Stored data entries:

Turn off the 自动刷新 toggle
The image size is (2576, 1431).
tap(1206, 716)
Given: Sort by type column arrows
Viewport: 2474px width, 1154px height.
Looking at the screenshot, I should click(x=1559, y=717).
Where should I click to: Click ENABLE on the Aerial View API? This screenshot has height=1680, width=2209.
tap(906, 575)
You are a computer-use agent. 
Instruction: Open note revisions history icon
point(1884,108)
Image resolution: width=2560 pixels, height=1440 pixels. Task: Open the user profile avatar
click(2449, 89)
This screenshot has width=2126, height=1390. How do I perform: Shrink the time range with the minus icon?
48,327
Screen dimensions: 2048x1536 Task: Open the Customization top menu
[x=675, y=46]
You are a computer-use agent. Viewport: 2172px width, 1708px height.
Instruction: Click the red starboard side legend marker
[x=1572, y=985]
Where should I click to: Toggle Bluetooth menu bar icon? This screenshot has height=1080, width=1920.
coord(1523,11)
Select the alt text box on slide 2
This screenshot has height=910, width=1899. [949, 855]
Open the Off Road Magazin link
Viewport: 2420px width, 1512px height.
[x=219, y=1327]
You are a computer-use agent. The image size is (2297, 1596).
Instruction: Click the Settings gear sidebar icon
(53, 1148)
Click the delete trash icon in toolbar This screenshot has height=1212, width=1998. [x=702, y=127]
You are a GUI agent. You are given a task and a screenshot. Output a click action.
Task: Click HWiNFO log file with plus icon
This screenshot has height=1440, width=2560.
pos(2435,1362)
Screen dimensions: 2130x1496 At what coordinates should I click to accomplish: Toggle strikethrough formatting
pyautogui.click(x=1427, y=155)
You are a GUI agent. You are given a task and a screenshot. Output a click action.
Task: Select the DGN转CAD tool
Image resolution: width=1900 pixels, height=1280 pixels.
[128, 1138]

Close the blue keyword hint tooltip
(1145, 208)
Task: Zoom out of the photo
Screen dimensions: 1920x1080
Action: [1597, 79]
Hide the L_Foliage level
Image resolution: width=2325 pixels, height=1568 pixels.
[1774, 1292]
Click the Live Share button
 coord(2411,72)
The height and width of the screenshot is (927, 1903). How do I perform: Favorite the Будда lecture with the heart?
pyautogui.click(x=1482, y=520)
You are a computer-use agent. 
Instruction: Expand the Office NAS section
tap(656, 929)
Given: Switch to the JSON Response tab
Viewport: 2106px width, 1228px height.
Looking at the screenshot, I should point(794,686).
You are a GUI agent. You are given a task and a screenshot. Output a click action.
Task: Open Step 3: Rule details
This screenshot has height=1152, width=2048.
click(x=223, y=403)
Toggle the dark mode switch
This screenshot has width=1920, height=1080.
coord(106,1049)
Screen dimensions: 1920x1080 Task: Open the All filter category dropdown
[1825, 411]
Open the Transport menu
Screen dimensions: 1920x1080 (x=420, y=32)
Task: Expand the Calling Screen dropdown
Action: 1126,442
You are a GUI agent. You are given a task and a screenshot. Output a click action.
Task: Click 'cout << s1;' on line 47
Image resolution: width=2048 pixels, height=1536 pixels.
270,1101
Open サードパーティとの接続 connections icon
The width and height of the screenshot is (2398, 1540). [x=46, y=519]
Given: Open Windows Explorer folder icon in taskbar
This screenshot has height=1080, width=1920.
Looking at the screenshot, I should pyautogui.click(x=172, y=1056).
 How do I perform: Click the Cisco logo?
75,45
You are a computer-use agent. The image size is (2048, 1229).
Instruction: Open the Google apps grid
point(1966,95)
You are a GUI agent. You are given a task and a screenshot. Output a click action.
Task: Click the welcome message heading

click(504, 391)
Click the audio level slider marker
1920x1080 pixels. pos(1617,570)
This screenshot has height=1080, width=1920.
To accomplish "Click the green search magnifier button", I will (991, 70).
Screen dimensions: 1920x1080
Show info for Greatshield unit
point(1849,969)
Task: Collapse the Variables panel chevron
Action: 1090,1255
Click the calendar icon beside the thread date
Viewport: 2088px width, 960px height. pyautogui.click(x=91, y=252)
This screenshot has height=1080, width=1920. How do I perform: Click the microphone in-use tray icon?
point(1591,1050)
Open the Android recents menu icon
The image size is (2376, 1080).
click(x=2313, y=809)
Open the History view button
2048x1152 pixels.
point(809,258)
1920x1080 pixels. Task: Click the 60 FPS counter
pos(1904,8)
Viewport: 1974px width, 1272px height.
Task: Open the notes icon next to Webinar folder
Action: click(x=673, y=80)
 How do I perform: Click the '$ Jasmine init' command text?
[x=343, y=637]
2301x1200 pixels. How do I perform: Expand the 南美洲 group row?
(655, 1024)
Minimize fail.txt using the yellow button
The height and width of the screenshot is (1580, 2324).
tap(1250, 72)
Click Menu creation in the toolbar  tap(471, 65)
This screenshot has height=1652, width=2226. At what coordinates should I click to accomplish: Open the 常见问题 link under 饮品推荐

# Work to complete
Extract from the records above the lines from the one containing "Screen dimensions: 2130x1496" to the one containing "Task: Click 'cout << s1;' on line 47", both lines included, exactly as they appear and with nothing else.

# Reply to the task
Screen dimensions: 2130x1496 At what coordinates should I click to accomplish: Toggle strikethrough formatting
pyautogui.click(x=1427, y=155)
You are a GUI agent. You are given a task and a screenshot. Output a click action.
Task: Select the DGN转CAD tool
Image resolution: width=1900 pixels, height=1280 pixels.
[128, 1138]

Close the blue keyword hint tooltip
(1145, 208)
Task: Zoom out of the photo
Screen dimensions: 1920x1080
Action: [1597, 79]
Hide the L_Foliage level
Image resolution: width=2325 pixels, height=1568 pixels.
[1774, 1292]
Click the Live Share button
 coord(2411,72)
The height and width of the screenshot is (927, 1903). How do I perform: Favorite the Будда lecture with the heart?
pyautogui.click(x=1482, y=520)
You are a computer-use agent. 
Instruction: Expand the Office NAS section
tap(656, 929)
Given: Switch to the JSON Response tab
Viewport: 2106px width, 1228px height.
Looking at the screenshot, I should point(794,686).
You are a GUI agent. You are given a task and a screenshot. Output a click action.
Task: Open Step 3: Rule details
This screenshot has height=1152, width=2048.
click(x=223, y=403)
Toggle the dark mode switch
This screenshot has width=1920, height=1080.
coord(106,1049)
Screen dimensions: 1920x1080 Task: Open the All filter category dropdown
[1825, 411]
Open the Transport menu
Screen dimensions: 1920x1080 (x=420, y=32)
Task: Expand the Calling Screen dropdown
Action: 1126,442
You are a GUI agent. You are given a task and a screenshot. Output a click action.
Task: Click 'cout << s1;' on line 47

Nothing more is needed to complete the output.